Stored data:
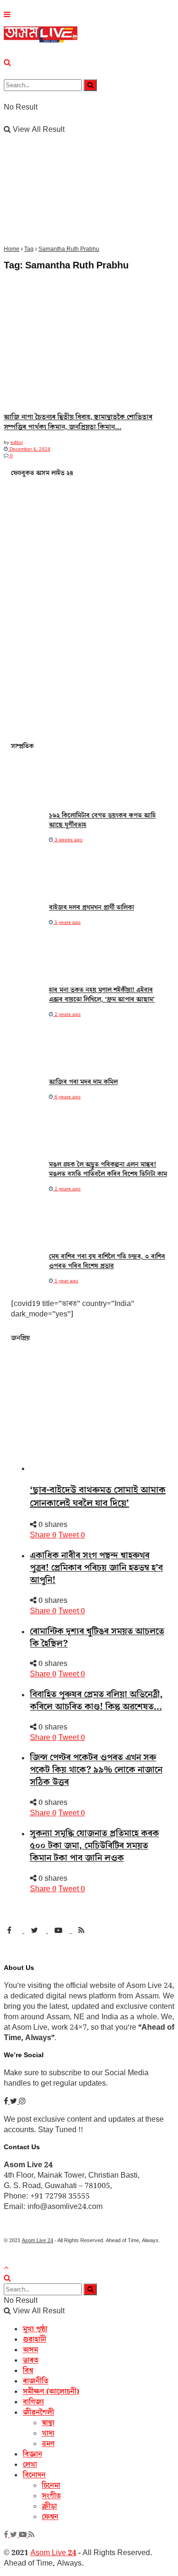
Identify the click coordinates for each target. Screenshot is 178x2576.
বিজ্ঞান (32, 2454)
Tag (29, 249)
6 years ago (67, 1097)
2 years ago (67, 1014)
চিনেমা (51, 2485)
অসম (30, 2350)
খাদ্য (48, 2433)
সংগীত (51, 2496)
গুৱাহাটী (34, 2339)
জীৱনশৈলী (38, 2412)
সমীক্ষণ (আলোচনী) (51, 2391)
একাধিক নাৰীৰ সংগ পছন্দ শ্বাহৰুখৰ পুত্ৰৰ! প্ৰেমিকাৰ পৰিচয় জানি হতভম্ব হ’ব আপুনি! (96, 1567)
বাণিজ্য (33, 2402)
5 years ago (67, 922)
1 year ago (65, 1281)
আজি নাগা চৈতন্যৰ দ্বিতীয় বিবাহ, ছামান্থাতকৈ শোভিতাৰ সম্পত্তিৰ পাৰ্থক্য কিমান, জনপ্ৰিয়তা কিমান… (78, 422)
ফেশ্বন (50, 2517)
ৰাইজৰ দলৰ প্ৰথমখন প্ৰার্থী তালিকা (91, 907)
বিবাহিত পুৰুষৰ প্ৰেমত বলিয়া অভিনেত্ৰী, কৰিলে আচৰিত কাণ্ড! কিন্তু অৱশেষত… (96, 1700)
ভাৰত (30, 2360)
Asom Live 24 (37, 2240)
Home (11, 249)
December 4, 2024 (29, 449)
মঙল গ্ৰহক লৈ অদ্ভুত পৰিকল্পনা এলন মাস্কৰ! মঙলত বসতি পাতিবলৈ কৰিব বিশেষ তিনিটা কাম (108, 1169)
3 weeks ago (68, 840)
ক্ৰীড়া (49, 2506)
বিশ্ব (28, 2370)
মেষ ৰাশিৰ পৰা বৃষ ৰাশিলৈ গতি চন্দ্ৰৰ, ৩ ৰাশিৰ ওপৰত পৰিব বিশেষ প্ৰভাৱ (107, 1261)
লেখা (30, 2464)
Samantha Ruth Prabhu (68, 249)
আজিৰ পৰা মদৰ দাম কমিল (83, 1082)
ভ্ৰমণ (48, 2443)
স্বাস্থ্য (48, 2423)
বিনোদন (34, 2475)
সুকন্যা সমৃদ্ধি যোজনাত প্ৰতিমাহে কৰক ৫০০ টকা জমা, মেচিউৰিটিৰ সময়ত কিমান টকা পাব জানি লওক (94, 1845)
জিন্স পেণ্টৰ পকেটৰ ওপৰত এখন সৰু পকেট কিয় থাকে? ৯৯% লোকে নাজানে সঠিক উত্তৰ (96, 1769)
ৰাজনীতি (35, 2381)
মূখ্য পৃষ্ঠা (35, 2329)
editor (16, 442)
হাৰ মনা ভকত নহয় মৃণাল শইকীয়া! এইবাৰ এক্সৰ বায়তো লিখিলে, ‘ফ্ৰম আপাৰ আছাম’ (102, 994)
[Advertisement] (89, 151)
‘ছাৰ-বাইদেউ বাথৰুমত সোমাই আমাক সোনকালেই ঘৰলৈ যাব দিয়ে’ (98, 1496)
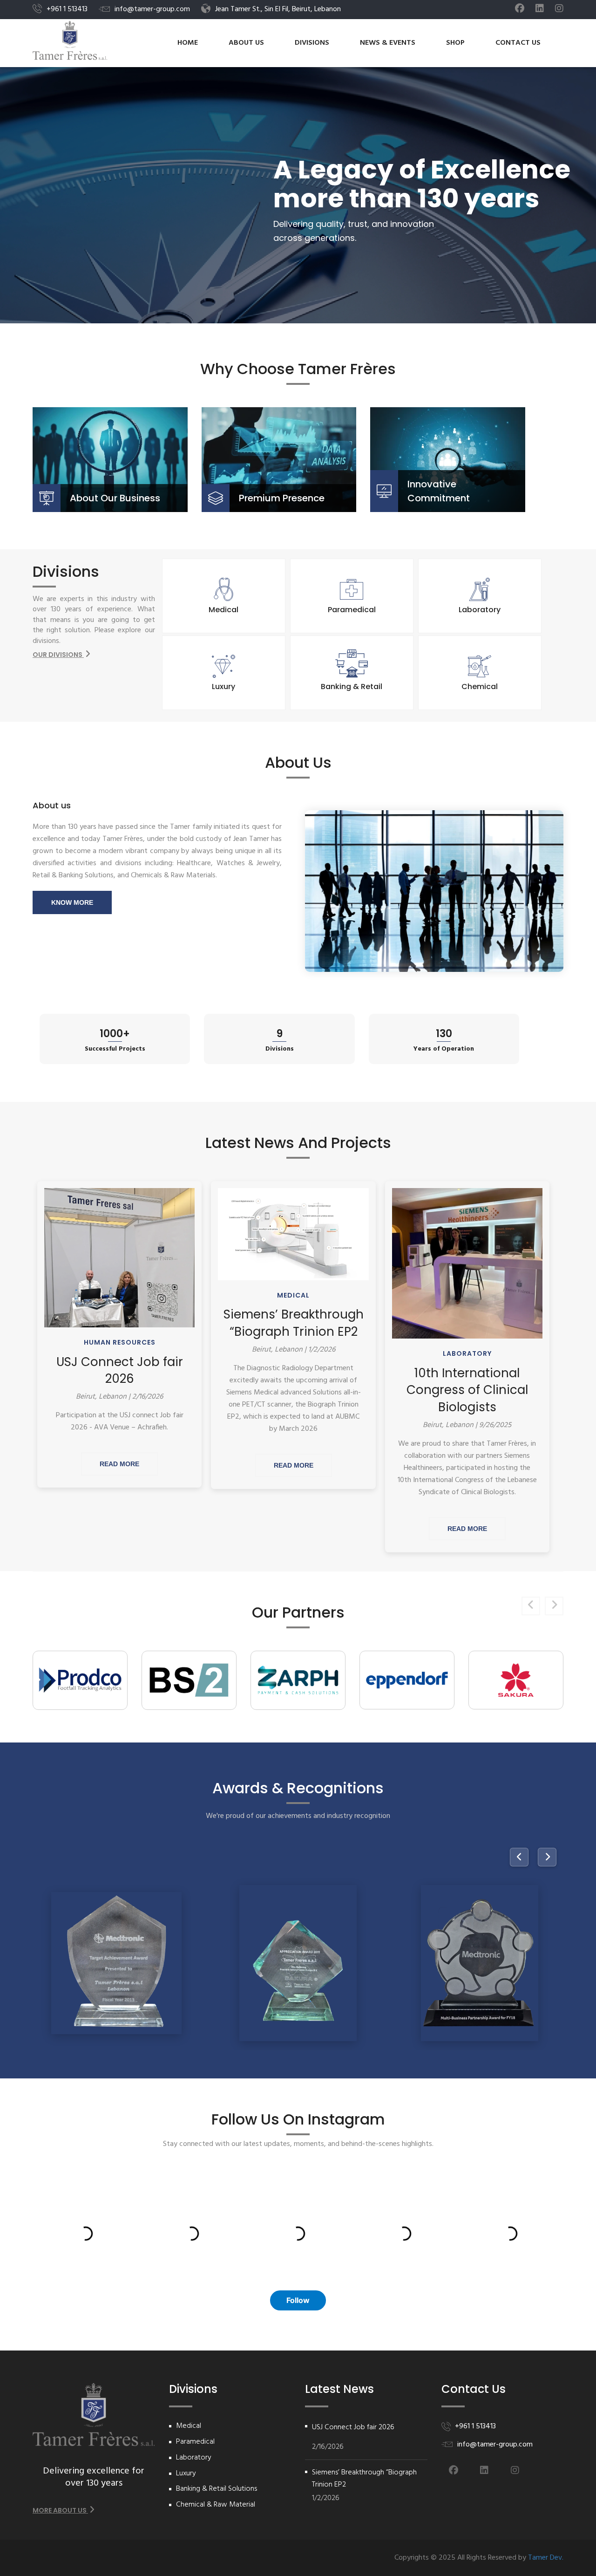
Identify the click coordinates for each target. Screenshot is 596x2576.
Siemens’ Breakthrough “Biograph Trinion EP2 (294, 1322)
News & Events (387, 43)
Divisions (312, 43)
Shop (455, 43)
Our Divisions (58, 654)
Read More (119, 1464)
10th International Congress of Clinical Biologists (467, 1390)
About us (246, 43)
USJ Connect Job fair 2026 (119, 1370)
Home (187, 43)
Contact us (518, 43)
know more (72, 902)
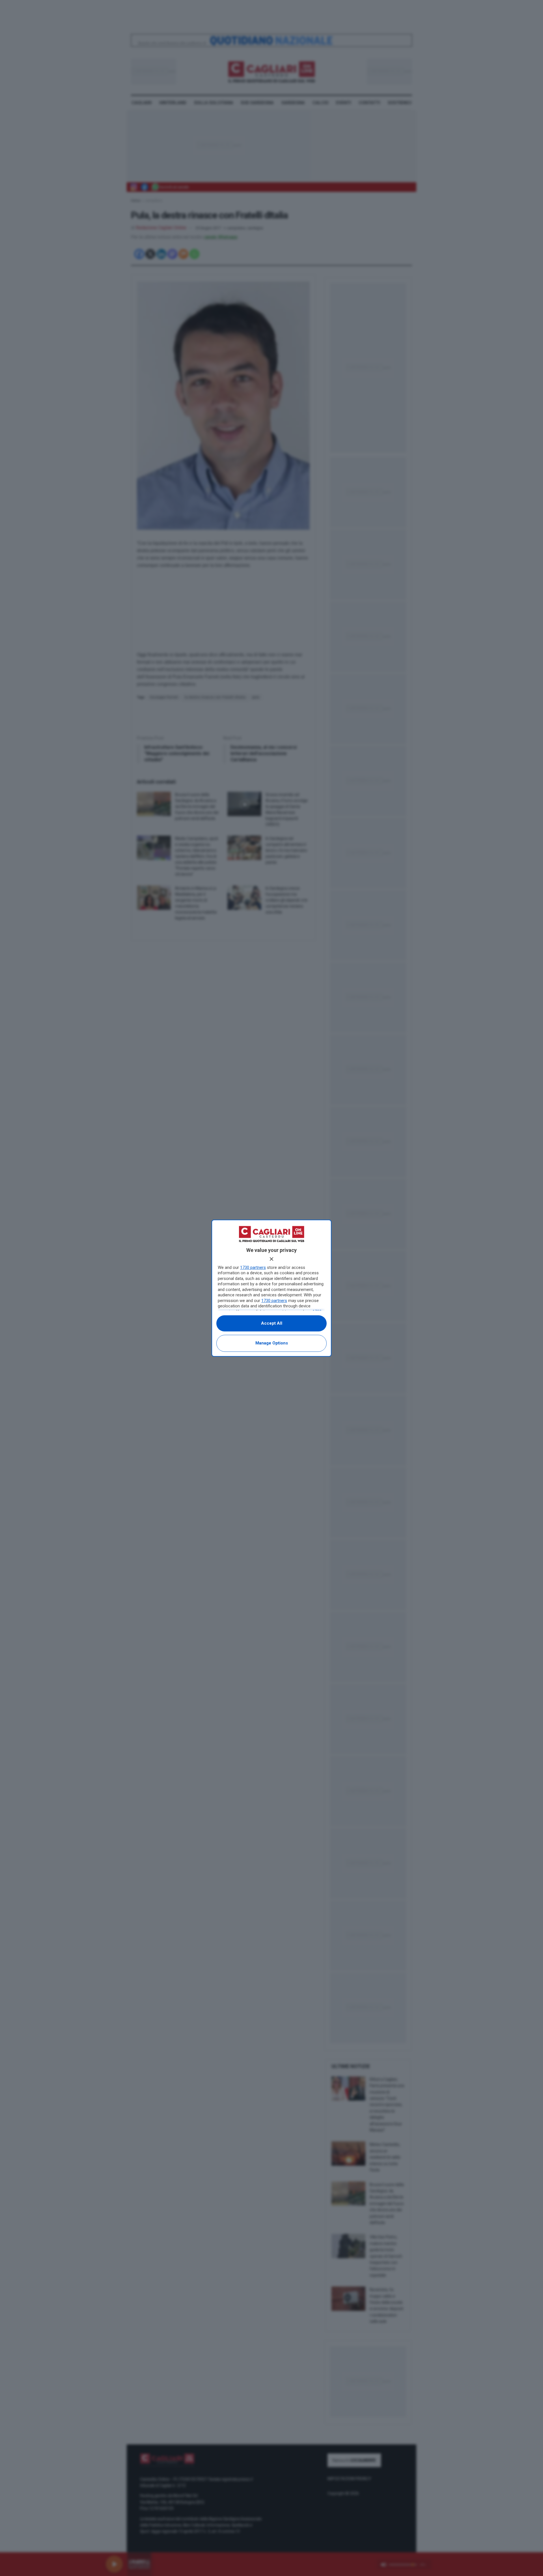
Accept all (271, 1323)
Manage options (271, 1343)
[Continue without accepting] (271, 1259)
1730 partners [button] (253, 1267)
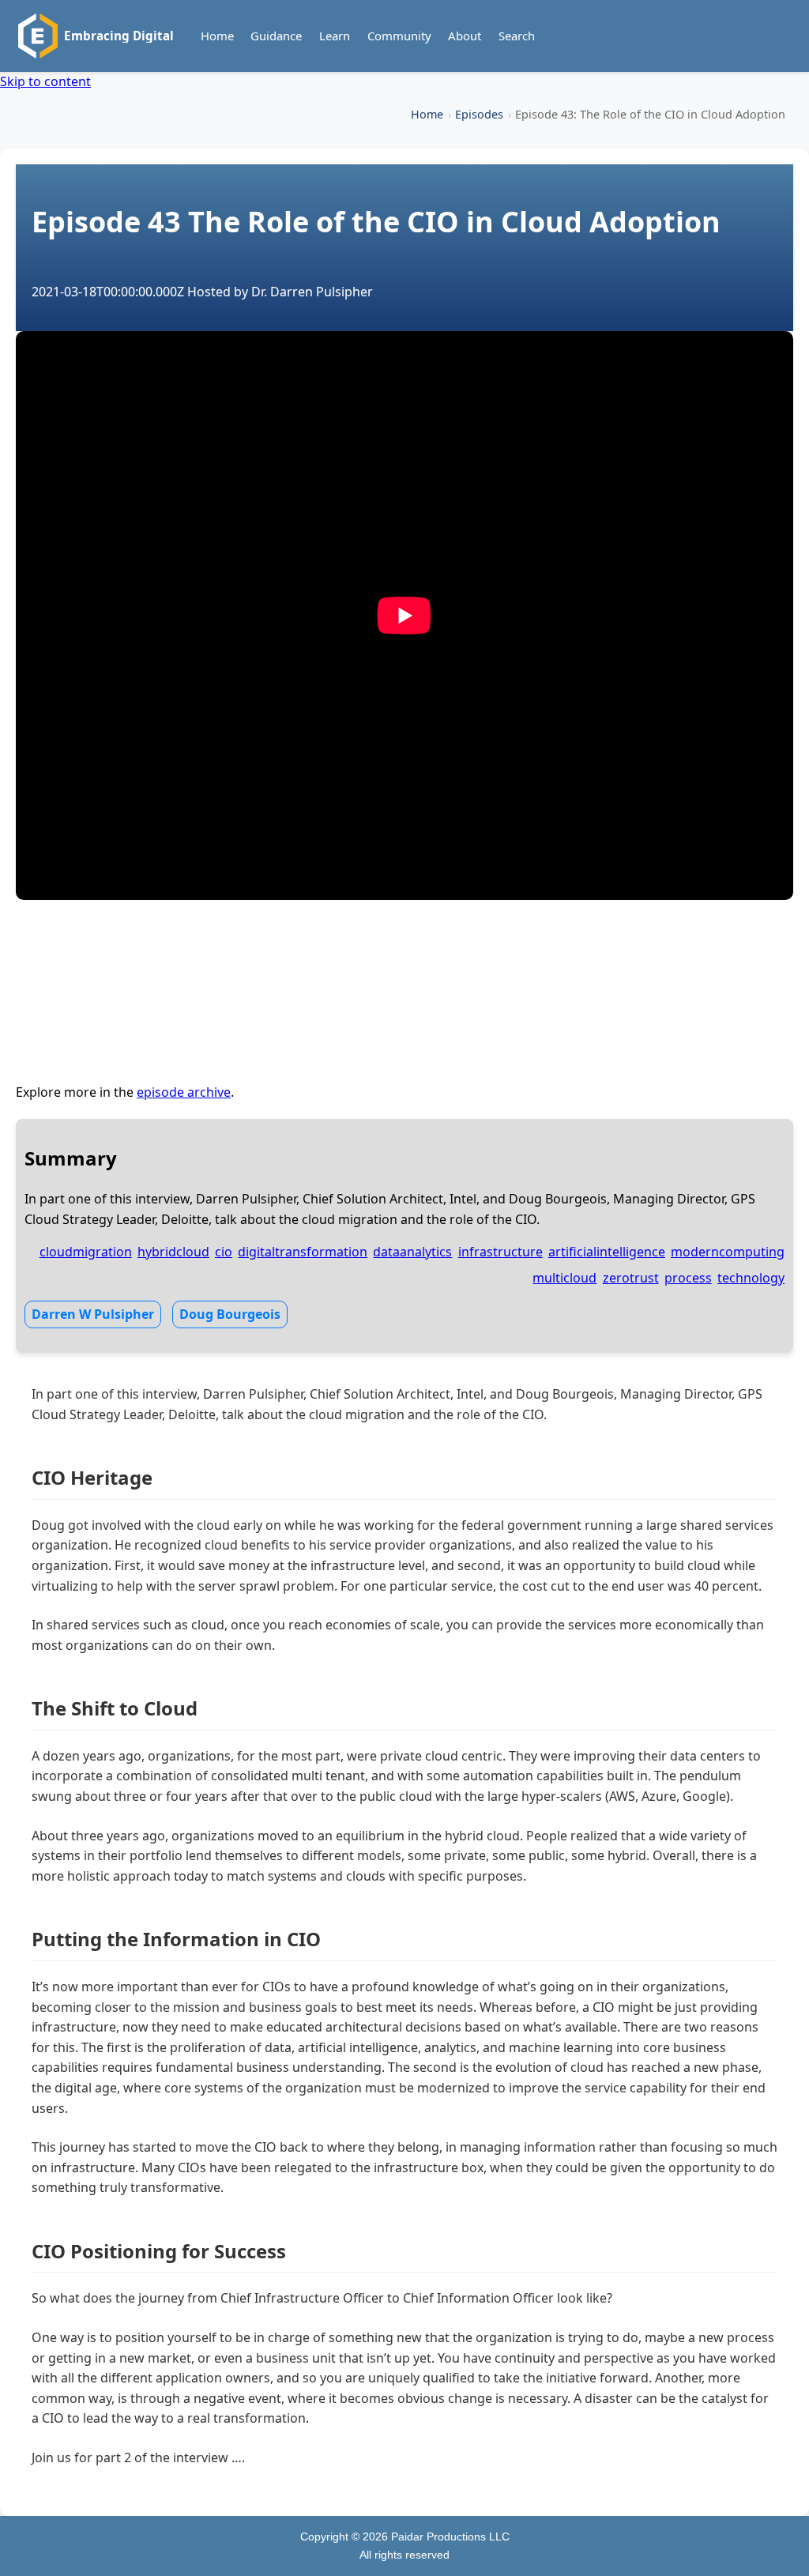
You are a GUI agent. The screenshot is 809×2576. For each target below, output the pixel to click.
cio (223, 1251)
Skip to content (45, 81)
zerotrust (631, 1277)
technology (751, 1277)
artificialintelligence (606, 1251)
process (688, 1277)
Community (399, 35)
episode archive (184, 1092)
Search (517, 35)
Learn (334, 35)
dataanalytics (412, 1251)
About (464, 35)
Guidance (276, 35)
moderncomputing (728, 1251)
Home (217, 35)
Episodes (479, 114)
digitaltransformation (302, 1251)
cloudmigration (86, 1251)
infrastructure (500, 1251)
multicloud (564, 1277)
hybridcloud (173, 1251)
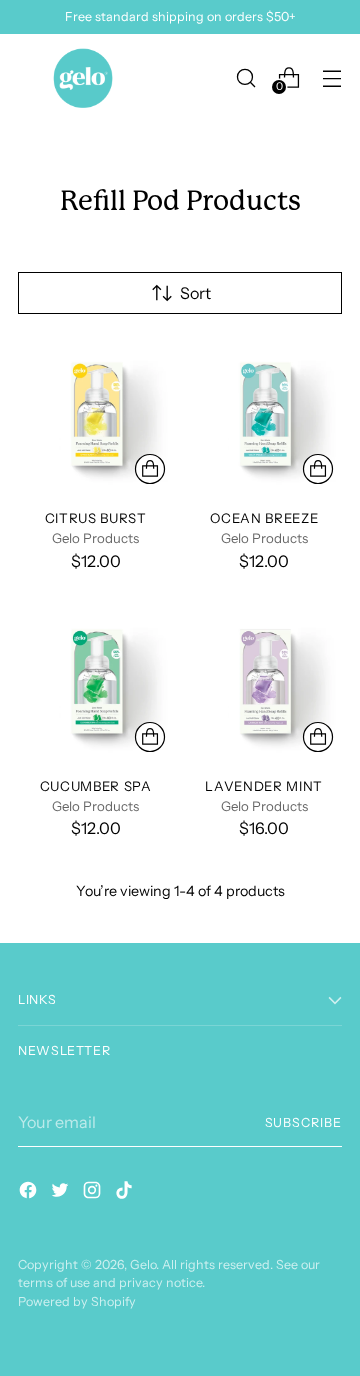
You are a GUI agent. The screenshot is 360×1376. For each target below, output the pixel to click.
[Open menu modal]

### Problem requirements
Pick from the records each line that contains the word "target" and show it.

### Answer to this task
Identify the click coordinates for each target. Screenshot is 178x2576.
Identify the click coordinates for each target. Screenshot is 596x2576.
You are a GUI agent. The screenshot is 809×2576. For each target below, output the pixel to click.
You are a GUI agent. The screenshot is 360×1376. For each target below, output the pixel to click.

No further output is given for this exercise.